→ **Work request**:
Your job is to write out each record exactly, leaving none out.

→ **Information**:
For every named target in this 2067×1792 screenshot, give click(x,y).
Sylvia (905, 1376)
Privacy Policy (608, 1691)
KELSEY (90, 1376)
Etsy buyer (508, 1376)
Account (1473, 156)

→ **Answer section**:
For every named target in this 2067×1792 screenshot, give click(x,y).
Sylvia (905, 1376)
Privacy Policy (608, 1691)
KELSEY (90, 1376)
Etsy buyer (508, 1376)
Account (1473, 156)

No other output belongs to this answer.